- [ACTIONS TO TAKE]
1. List every National Archives piece reference given in the Arctic convoys thread.
2. From the Arctic convoys thread, retype the passage between "There have been" and "money on research.", inclusive.

- [TEXT SEGMENT]
▶

# Russian Allied Arctic Convoys



## Radiorepairman (Mar 13, 2018)

Hi. I hope that I have come to the correct section to ask this one question?
My late father once worked on the Russian Allied Arctic Convoys as a telegraphist (Morse Code). His dispatch number was R279925 from what I discovered. We eventually received his medal "Arctic Star" from the U.K recently, but it would be great if the Russian side issued their medal in appreciation of his hard graft. A letter to the Embassy brought a reply that this was not issued posthumously (quite unfair). My argument is "If you were in this terrible journey, then you should receive the recognition for it"
There have been various acknowledgements recently in Yorkshire for this medal (the Russian authorities issuing the medal to the families of the former veterans). I asked about this and was informed that the authorities would issue it if details of the convoy and ships were known.
He died in a terrible state in December 1979 aged 53 years, so he would not have known if he had been eligible for any recognition.
I know it will be difficult now to receive it due to the recent problems.
What convoy did my father actually escort to Russia and the names of the ships in the convoy, is there any way of finding this out without spending great amounts of money on research.
Can anyone point me in the right direction, please? It would be interesting to know.
Cheers


----------



## Hugh MacLean (Nov 18, 2005)

Hi,

I presume the files I have linked to refer to the correct man.
There is a way to find out his ships if you do not have his Discharge Book. You can obtain his CRS 10 - service record from Jan, 1941- if it has survived, from the National Archives, Kew. The file should be held in piece *BT 382/813* 

His Seaman's Pouch is held at Kew in piece *BT 372/570/99*
He also has a medal file in *BT 395/1/45329
*
Only the medal file can be downloaded the rest is best obtained by a visit to Kew or via a researcher.

When you know his ships you can then find out which convoys he was on fairly easily.

I hope that is of some help. Any questions please feel free to ask.

Regards
Hugh


----------



## Roger Griffiths (Feb 10, 2006)

Hello,
You wrote 
I know it will be difficult now to receive it due to the recent problems.

I don't think even Vladimir Putin would stand in the way on this issue.
More than 3,000 sailors and merchant seamen lost their lives on the convoys to deliver essential supplies and military hardware to the Soviet Union. 
Everyone who served in the Arctic convoys are still held in very high esteem by the Russian people.
Pity you did not post a couple of days earlier. I was at the National Archive on Thursday and would have obtained the do***ents for you. If you can wait 6 weeks or so, I will be visiting again or I can give you details of a good researcher who's charges are very reasonable.

◀

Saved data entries
▶

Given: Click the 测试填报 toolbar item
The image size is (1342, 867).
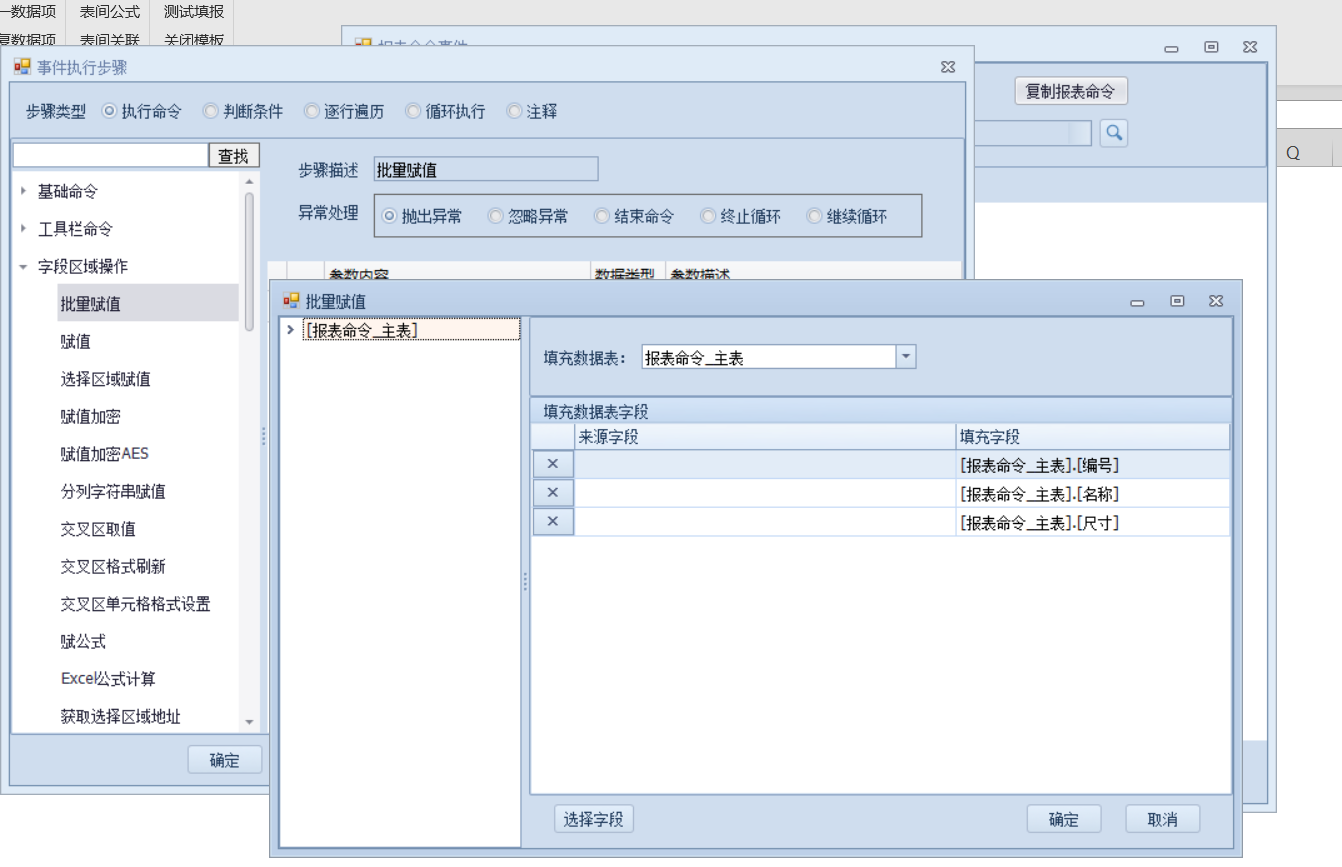Looking at the screenshot, I should tap(193, 12).
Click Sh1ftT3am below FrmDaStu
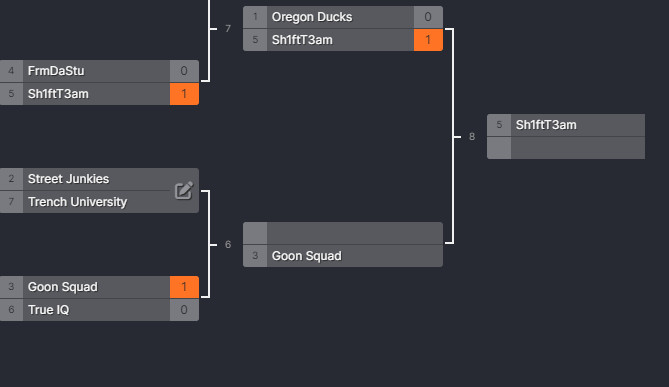Screen dimensions: 669x387 coord(99,94)
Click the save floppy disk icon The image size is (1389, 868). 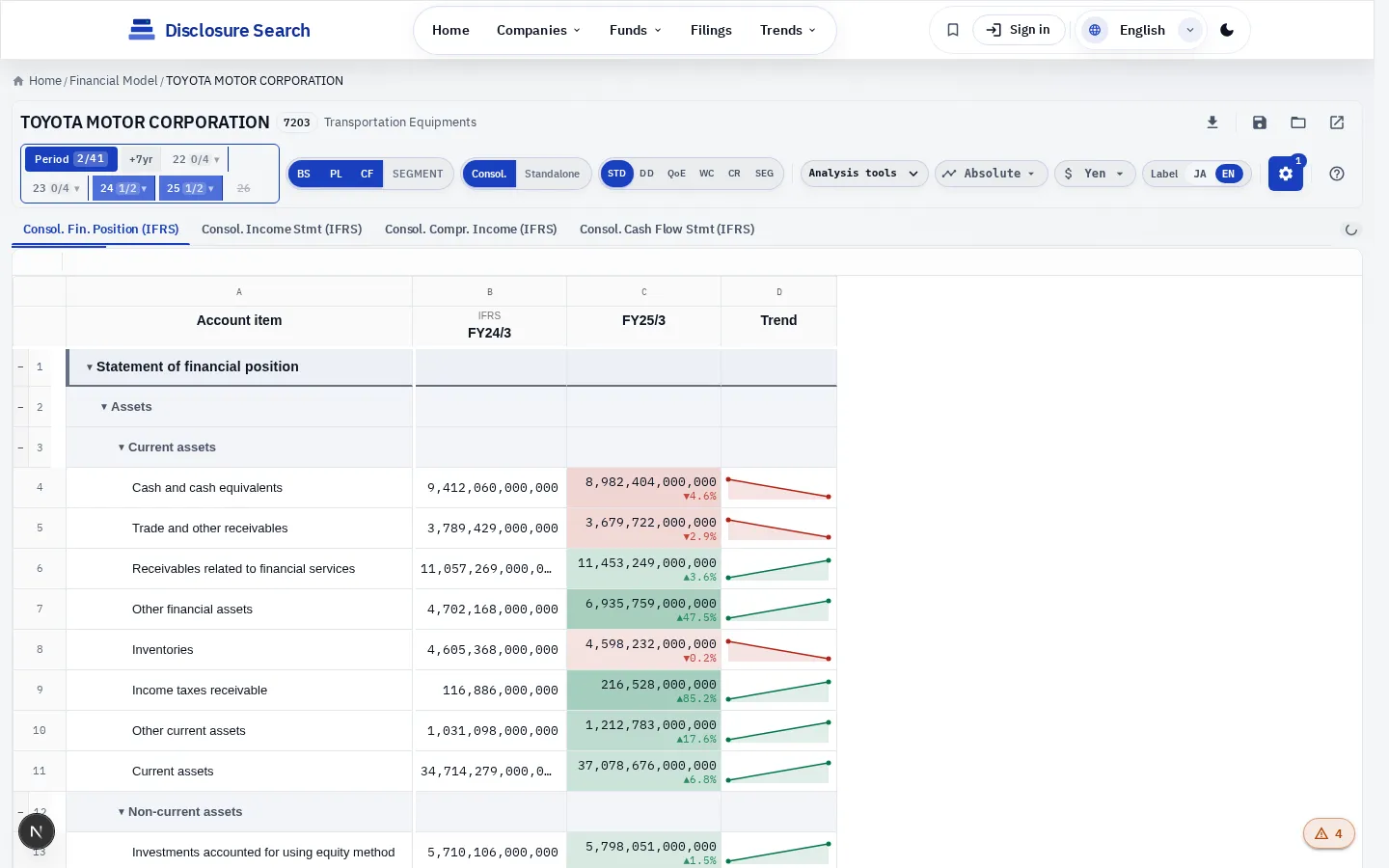[x=1260, y=122]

◀

- [EXPECTED OUTPUTS]
1.
BT 382/813
BT 372/570/99
BT 395/1/45329

2.
There have been various acknowledgements recently in Yorkshire for this medal (the Russian authorities issuing the medal to the families of the former veterans). I asked about this and was informed that the authorities would issue it if details of the convoy and ships were known.
He died in a terrible state in December 1979 aged 53 years, so he would not have known if he had been eligible for any recognition.
I know it will be difficult now to receive it due to the recent problems.
What convoy did my father actually escort to Russia and the names of the ships in the convoy, is there any way of finding this out without spending great amounts of money on research.